Однако, стоит несколько пристальнее всмотреться в смену миросозерцании Мережковского, чтобы увидеть в них как раз противоположное. При всех частных противоречиях, в развитии его идей есть необыкновенная стройность, какая-то математическая логичность. Постепенный ход его мысли хочется изобразить в форме идеально правильной кривой, каждый отрезок которой определяет ее всю. Когда эта кривая будет вычерчена до конца, мы увидим, что все, казавшееся уклонением с пути, было лишь выполнением строгого закона, раскрытием единой незыблемой формулы. Слышав религиозную проповедь Мережковского, начинаешь понимать, почему в первой его книге стояли эпиграфы из Святого Писания, казавшиеся столь неуместными там, почему сборник «Символы» открывался стихотворением «Бог». Узнав учение Мережковского о Христе Грядущем, о Христе Славы и Силы, видишь, что это учение с необходимостью включает в себя, как существенную часть, язычество. Наконец, после критики Мережковского исторического христианства, оправдываешь отношение к «галилейству» его первых книг. От позитивизма и позитивной морали – к возвеличению своего я, к «человекобожеству»; от языческого культа личности – к мистическому, к «богочеловечеству»; от религии Христа Пришедшего, – к учению о Христе Грядущем и далее – к религии Святой Троицы, к Церкви Иоанновой: – все это один путь, неизменно устремленный вперед, в котором есть неожиданные переходы, но нет нигде поворота назад.
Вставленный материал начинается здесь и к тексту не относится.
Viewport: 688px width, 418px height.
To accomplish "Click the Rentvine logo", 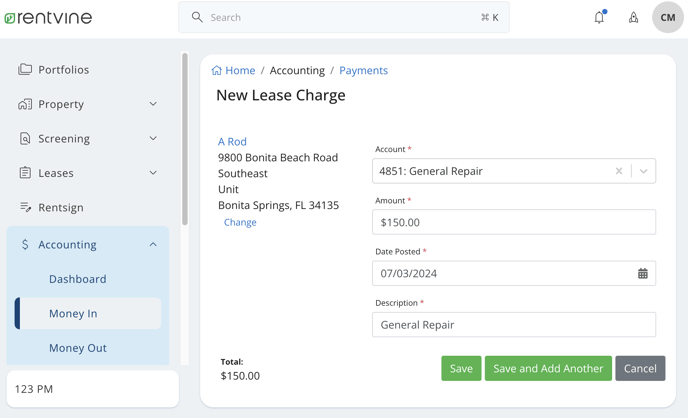I will pos(48,18).
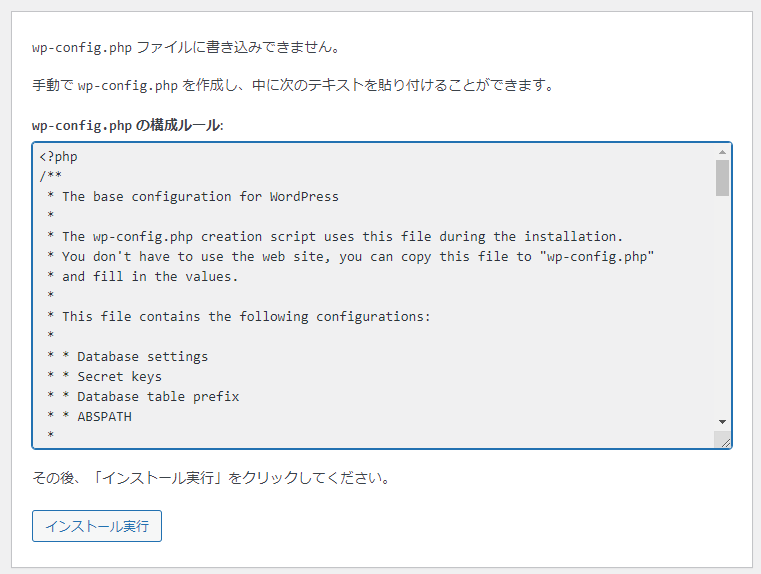Click the "Database settings" line
Viewport: 761px width, 574px height.
click(x=142, y=357)
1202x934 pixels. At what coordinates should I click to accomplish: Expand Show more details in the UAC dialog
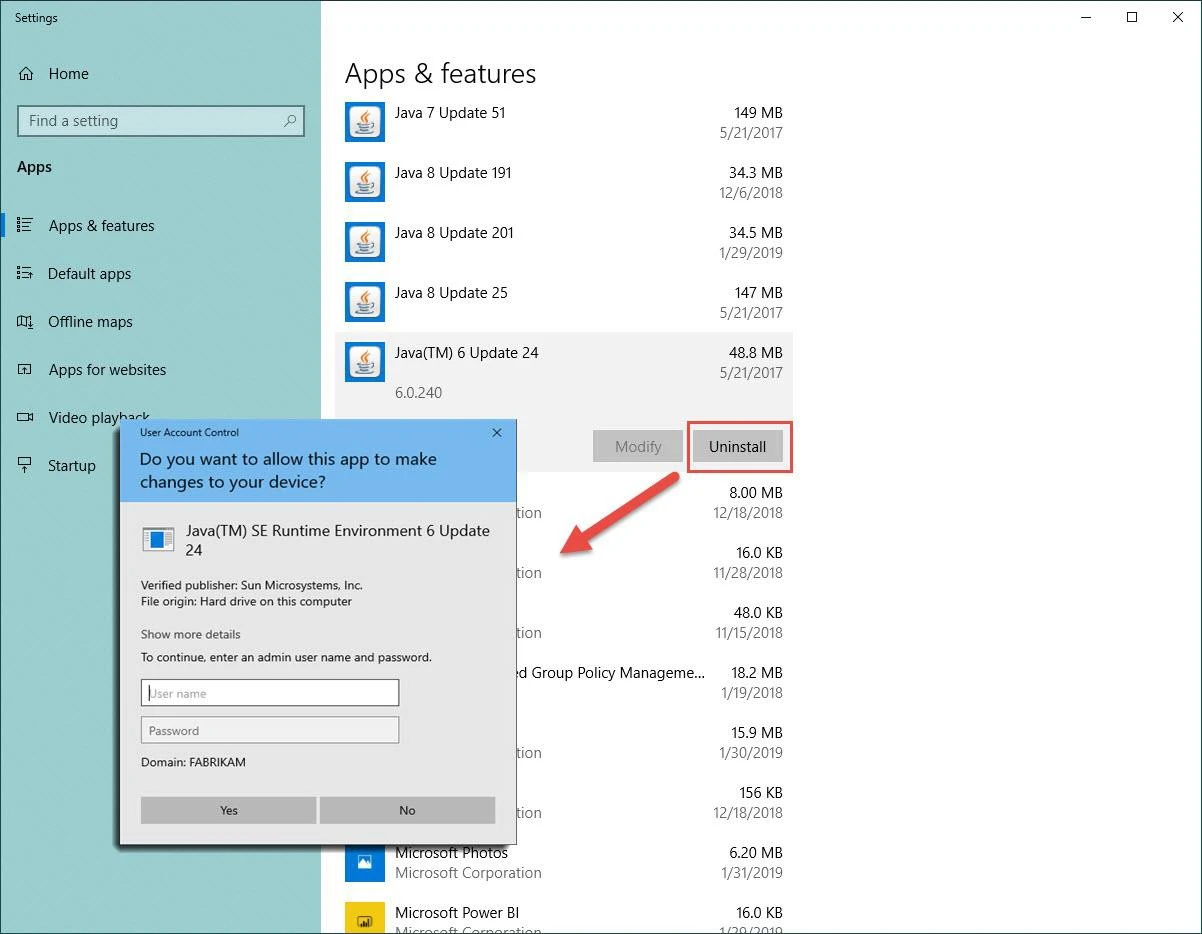[190, 634]
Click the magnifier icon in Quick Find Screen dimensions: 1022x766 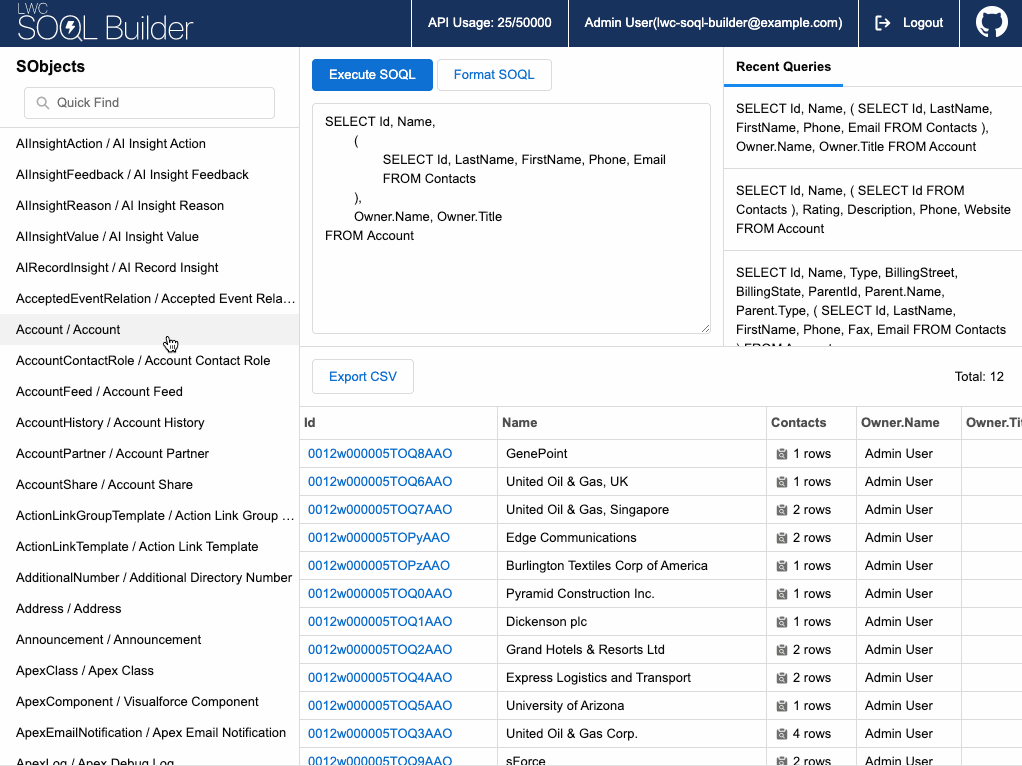42,103

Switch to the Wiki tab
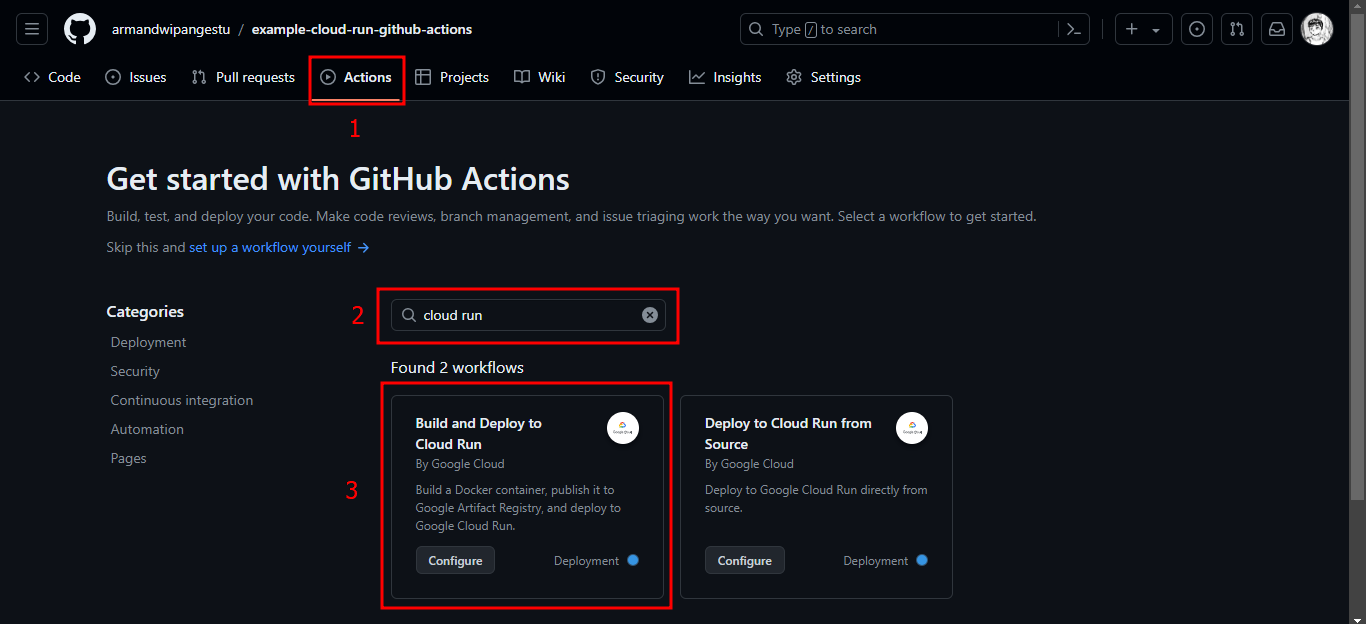539,77
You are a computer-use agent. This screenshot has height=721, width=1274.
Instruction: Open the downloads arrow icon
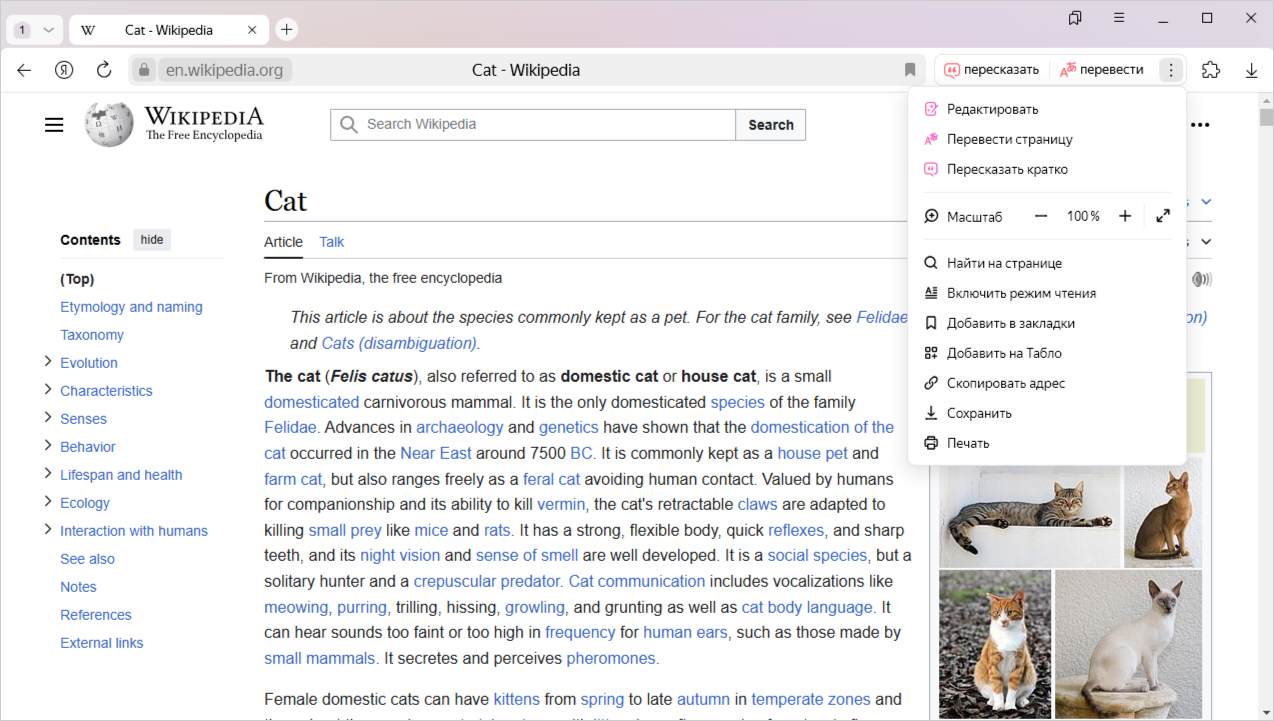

Мережковский напоминает, что Гоголь считал главным делом своей жизни одно: «как выставить черта смешным»[2]. Но именно это дело оставалось всегда главным и для самого Мережковского, при всех переменах его убеждений. Черт, по определению Мережковского, это – воплощение «смердяковского духа», «лакей» по природе, вечная «срединность» и «серость», «бессмертная пошлость людская». И неустанные переходы Мережковского из одного стана в другой объясняются прежде всего тем, что везде видел он торжество своего врага. Он не мог не почувствовать властного его присутствия и в среде русских либералов-позитивистов, которые в конце 80-х годов, во имя высоких принципов 60-х годов, боялись всякого движения мысли вперед; – и у декадентов, быстро изготовивших прочные и дешевые шаблоны для повседневного употребления; – ив религиозно-философских собраниях, где собирались светские дамы, «интересующиеся» религией, и важные иереи, снисходящие до интеллигенции; – и на митингах всяких прогрессивнейших партий, где всем вменялось в обязанность быть похожими друг на друга; – и, наконец, в последние дни, у «вехистов», которые во многом отправлялись от идей самого Мережковского. И, конечно, если и еще раз, в новых учениках своих, Мережковский вновь увидит знакомый лик Черта, харю Хама, – он опять возьмет свой страннический посох и не побоится еще и еще «нового пути».